Rewrite the data below with "interface agent" in place of every "GUI agent", changing nothing else.

§ **INPUT FOR THIS TASK**:
========

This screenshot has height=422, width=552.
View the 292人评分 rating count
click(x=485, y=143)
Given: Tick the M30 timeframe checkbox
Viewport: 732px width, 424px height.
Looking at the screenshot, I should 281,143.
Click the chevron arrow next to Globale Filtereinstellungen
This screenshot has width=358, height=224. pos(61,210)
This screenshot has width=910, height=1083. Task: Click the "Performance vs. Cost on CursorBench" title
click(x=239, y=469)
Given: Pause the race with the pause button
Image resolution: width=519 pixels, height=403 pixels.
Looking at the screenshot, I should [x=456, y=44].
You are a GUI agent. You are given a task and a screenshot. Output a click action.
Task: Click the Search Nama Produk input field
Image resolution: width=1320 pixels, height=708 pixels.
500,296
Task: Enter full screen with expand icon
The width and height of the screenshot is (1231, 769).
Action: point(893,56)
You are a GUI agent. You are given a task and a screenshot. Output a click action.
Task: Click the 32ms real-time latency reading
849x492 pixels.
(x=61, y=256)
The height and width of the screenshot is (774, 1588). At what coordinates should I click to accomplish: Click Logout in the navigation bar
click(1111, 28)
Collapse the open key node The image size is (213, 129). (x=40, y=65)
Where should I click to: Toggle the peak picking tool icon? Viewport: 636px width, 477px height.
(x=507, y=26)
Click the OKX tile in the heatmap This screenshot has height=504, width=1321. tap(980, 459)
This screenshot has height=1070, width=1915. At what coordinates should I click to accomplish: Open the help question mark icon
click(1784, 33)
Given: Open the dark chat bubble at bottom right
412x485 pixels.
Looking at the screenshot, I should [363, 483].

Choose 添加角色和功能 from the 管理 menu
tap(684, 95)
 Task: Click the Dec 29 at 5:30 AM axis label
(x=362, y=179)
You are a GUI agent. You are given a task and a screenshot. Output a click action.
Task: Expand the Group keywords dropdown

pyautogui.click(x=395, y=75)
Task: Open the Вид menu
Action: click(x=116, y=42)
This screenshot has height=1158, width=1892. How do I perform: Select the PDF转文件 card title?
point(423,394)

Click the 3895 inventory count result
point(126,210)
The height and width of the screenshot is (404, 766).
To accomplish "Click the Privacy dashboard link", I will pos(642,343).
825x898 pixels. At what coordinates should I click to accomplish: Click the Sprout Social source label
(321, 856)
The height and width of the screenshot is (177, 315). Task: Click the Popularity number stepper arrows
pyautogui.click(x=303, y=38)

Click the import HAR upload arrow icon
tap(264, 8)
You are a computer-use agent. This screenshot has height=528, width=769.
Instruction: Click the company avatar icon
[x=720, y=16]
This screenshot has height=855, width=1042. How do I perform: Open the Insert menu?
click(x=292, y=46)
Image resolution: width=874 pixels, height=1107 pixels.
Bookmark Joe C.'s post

========

§ **SOLUTION BELOW**:
This screenshot has height=422, width=552.
View the 292人评分 rating count
click(x=485, y=143)
Given: Tick the M30 timeframe checkbox
Viewport: 732px width, 424px height.
Looking at the screenshot, I should 281,143.
Click the chevron arrow next to Globale Filtereinstellungen
This screenshot has width=358, height=224. pos(61,210)
This screenshot has width=910, height=1083. Task: Click the "Performance vs. Cost on CursorBench" title
click(x=239, y=469)
Given: Pause the race with the pause button
Image resolution: width=519 pixels, height=403 pixels.
Looking at the screenshot, I should [x=456, y=44].
You are a interface agent. You are given a task and a screenshot. Output a click action.
Task: Click the Search Nama Produk input field
Image resolution: width=1320 pixels, height=708 pixels.
500,296
Task: Enter full screen with expand icon
The width and height of the screenshot is (1231, 769).
Action: point(893,56)
You are a interface agent. You are given a task and a screenshot. Output a click action.
Task: Click the 32ms real-time latency reading
849x492 pixels.
(x=61, y=256)
The height and width of the screenshot is (774, 1588). At what coordinates should I click to accomplish: Click Logout in the navigation bar
click(1111, 28)
Collapse the open key node The image size is (213, 129). (x=40, y=65)
Where should I click to: Toggle the peak picking tool icon? Viewport: 636px width, 477px height.
(x=507, y=26)
Click the OKX tile in the heatmap This screenshot has height=504, width=1321. tap(980, 459)
This screenshot has height=1070, width=1915. At what coordinates should I click to accomplish: Open the help question mark icon
click(1784, 33)
Given: Open the dark chat bubble at bottom right
412x485 pixels.
Looking at the screenshot, I should [363, 483].

Choose 添加角色和功能 from the 管理 menu
tap(684, 95)
 Task: Click the Dec 29 at 5:30 AM axis label
(x=362, y=179)
You are a interface agent. You are given a task and a screenshot. Output a click action.
Task: Expand the Group keywords dropdown

pyautogui.click(x=395, y=75)
Task: Open the Вид menu
Action: click(x=116, y=42)
This screenshot has height=1158, width=1892. How do I perform: Select the PDF转文件 card title?
point(423,394)

Click the 3895 inventory count result
point(126,210)
The height and width of the screenshot is (404, 766).
To accomplish "Click the Privacy dashboard link", I will pos(642,343).
825x898 pixels. At what coordinates should I click to accomplish: Click the Sprout Social source label
(321, 856)
The height and width of the screenshot is (177, 315). Task: Click the Popularity number stepper arrows
pyautogui.click(x=303, y=38)

Click the import HAR upload arrow icon
tap(264, 8)
You are a computer-use agent. This screenshot has height=528, width=769.
Instruction: Click the company avatar icon
[x=720, y=16]
This screenshot has height=855, width=1042. How do I perform: Open the Insert menu?
click(x=292, y=46)
Image resolution: width=874 pixels, height=1107 pixels.
Bookmark Joe C.'s post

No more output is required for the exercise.